The question keeps coming up - why is the New Patriotic Party (NPP) government of President Kufuor ?scared' to pass the Bill to ban private lotteries?
The NPP government in its 2002 Budget Statement at Parliament on February 21, 2002 stated, "as soon as practicable, a Bill will be placed before this House to repeal PNDC L223 (On Private Lotteries) and restore the monopoly of state."
The government, by its own assessment, will get at least ?260 bilion extra a year and create at least 10,000 new jobs. The obvious concern is, what is withholding the passage of this all important Bill that holds so much good for this country.
According to the deputy minister for finance and economic planning, Mr. Agyeman Manu, government's tardy action over the Bill is attributable to differences as to whether his ministry or the ministry of the Interior should sponsor the Gaming Bill, a Bill related to the lottery Bill and which government wanted it to be handled in tandem with the Lottery Bill.
In an exclusive interview with the dispatch following the finance minister, Mr. Kwadwo Baah-Wiredu's encounter with the media, Mr. Manu expatiated that the original Lottery Bill which went to Parliament in 2003 had to be withdrawn because it did not expressly capture the intention of government direction in the matter of lottery in the country.The Lottery Bill then went back to cabinet, which recommended that the Bill be split up into two - the Lotto Bill and the Gaming Bill. This decision was informed by Cabinet's acknowledgement that it is unfair for government to monopolise both activities and therefore games of chance such as casino, horse racing be liberalized, Mr. Manu explained.

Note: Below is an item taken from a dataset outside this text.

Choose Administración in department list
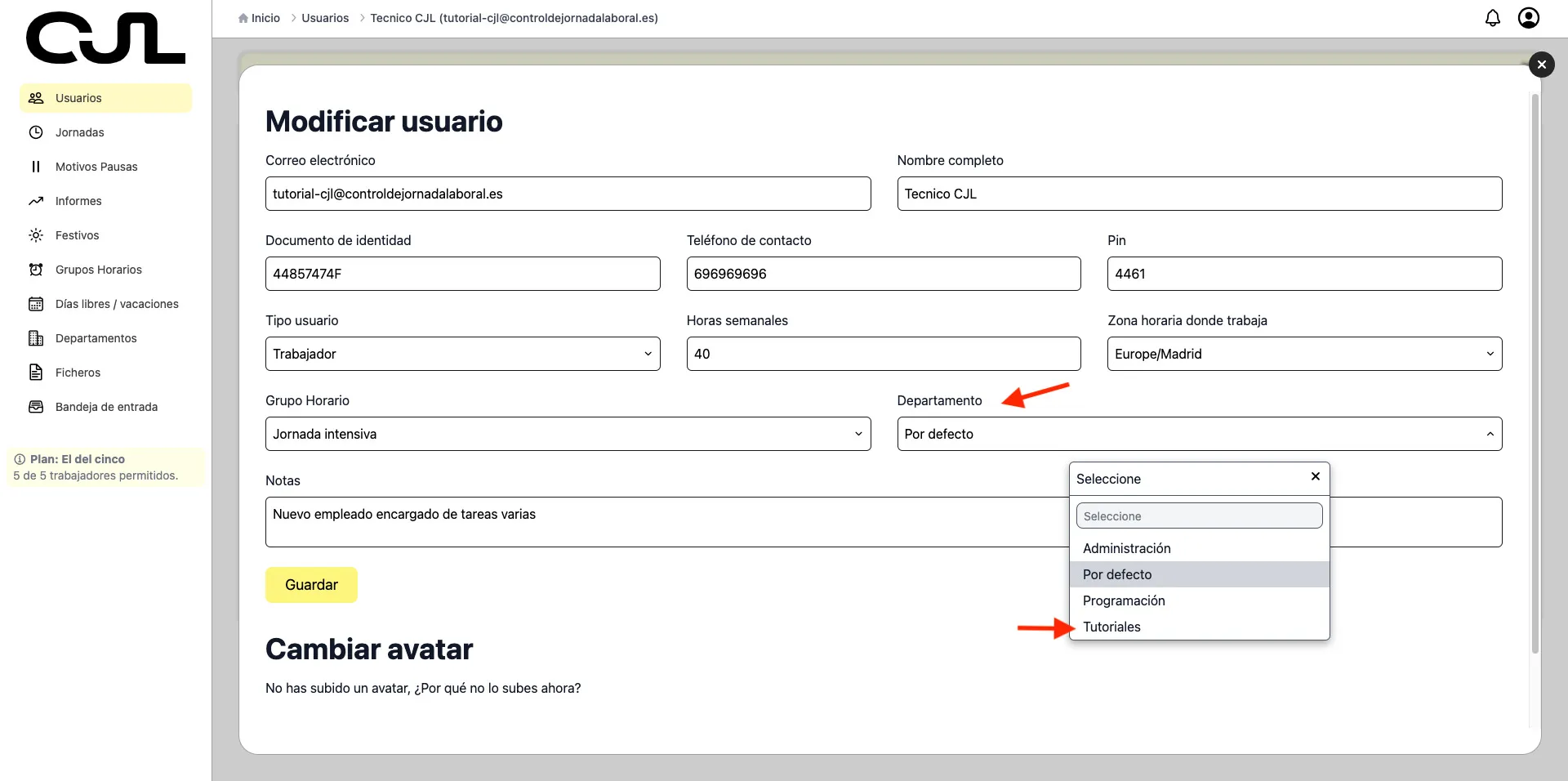This screenshot has height=781, width=1568. [x=1126, y=548]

The finance ministry then worked on the Bill as instructed and first submitted the Lotto Bill back to Cabinet which advised that it should be taken together with the Gaming Bill. Consequently, the ministry processed that Gaming Bill completing it around September 2004 and submitted it together with the Lotto Bill to Cabinet, he further recalled. Cabinet, he said again advised that with the 2004 election just around the corner, the Bill should be shelved so that whoever assumes the realms of governance following the elections can prosecute it. Mr. Manu revealed that somewhere in January 2005 after the elections, while repackaging the Bill back to Cabinet, the interior ministry wrote a memo to the ministry of finance contending that the Gaming Bill should be sponsored by the Ministry of the Interior; "so that became a little bit of a tussle."
The significant aspect of that memo was the reference to the ?modified bill.' It therefore became necessary to meet the minister for interior for the disagreement to be resolved. Mr. Manu said he also consulted the Attorney-General on the issue for the "old version' of the Bill and the "so-called modified one". The Attorney-General subsequently pointed out that "there were no material changes and that the only change was that where there was ministry of finance it has been changed to ministry of interior.

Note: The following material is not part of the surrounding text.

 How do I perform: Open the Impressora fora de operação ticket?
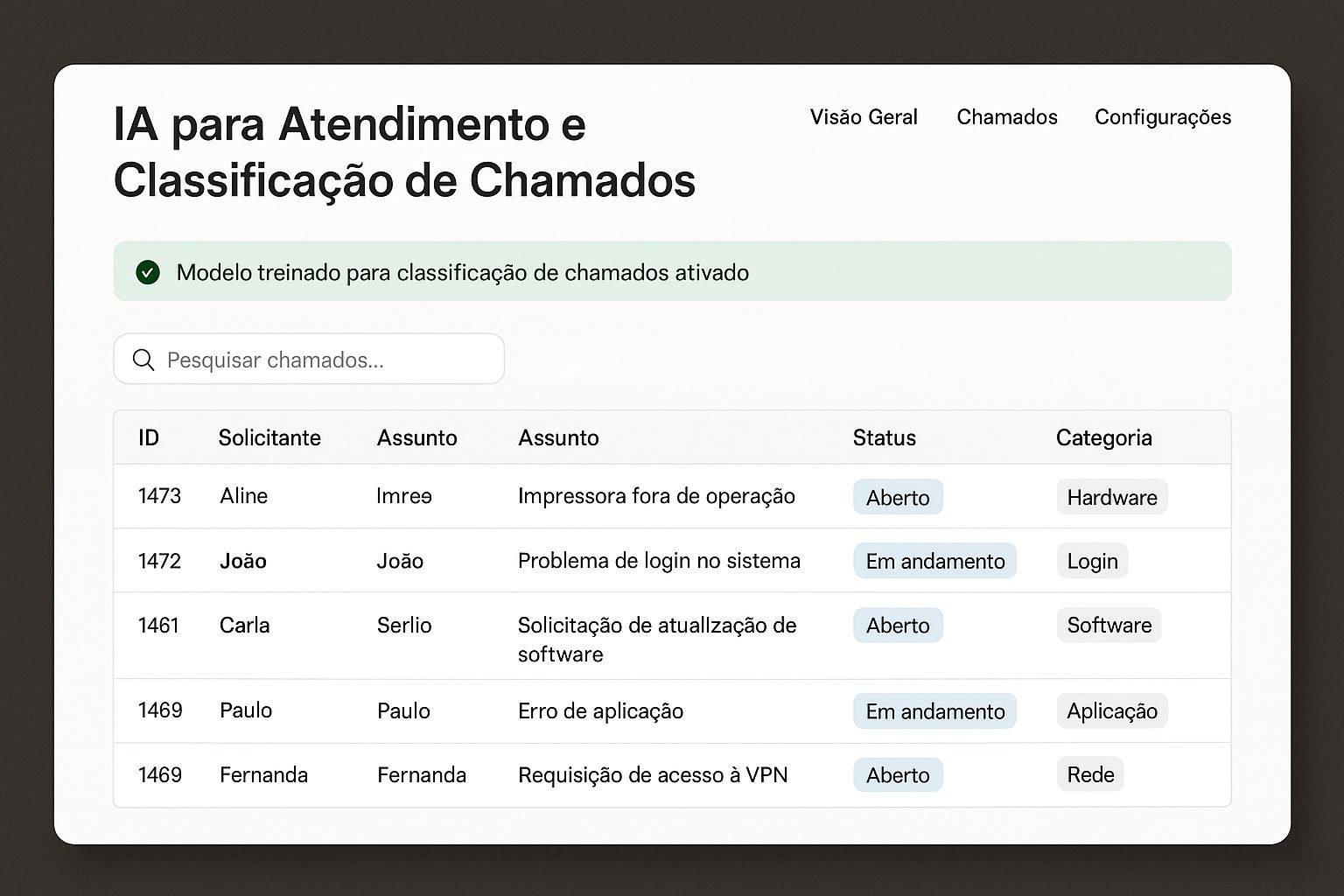(656, 496)
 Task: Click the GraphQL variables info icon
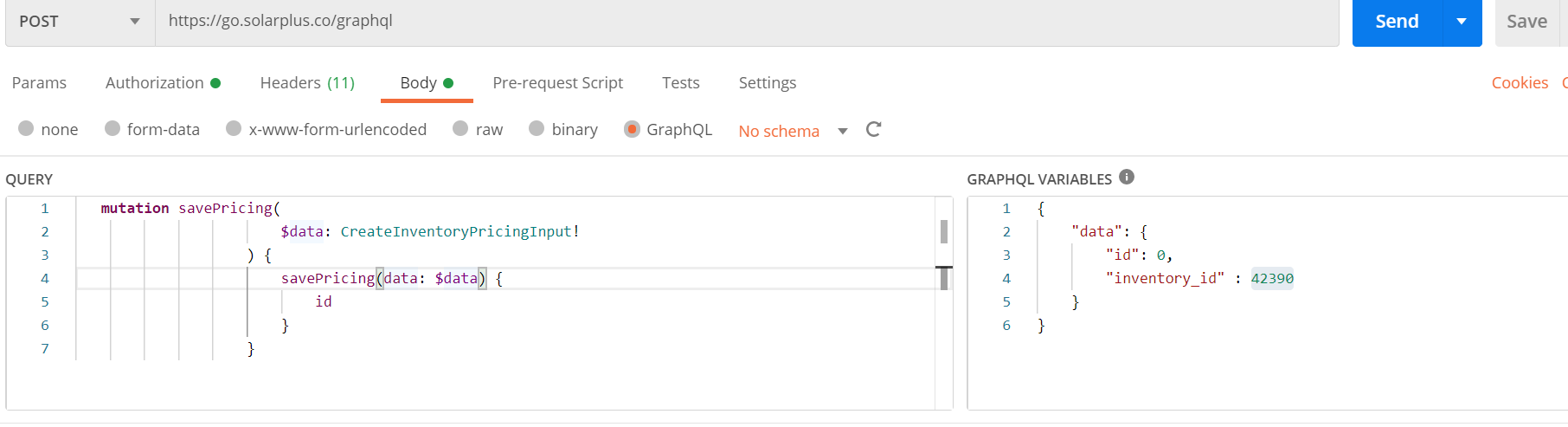tap(1126, 177)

Following the meeting with the interior ministry, it was agreed that the Gaming Bill should still be under the remit of the ministry of finance."We are taking it back to Cabinet under the sponsorship of the ministry of finance, if Cabinet in its wisdom decides that ministry of interior should handle it, fine."Mr. Manu believes that before Parliament comes back from recess in October, Cabinet would have finished with both bills and would be put before the House either late October or early November and get them through before the end of the year.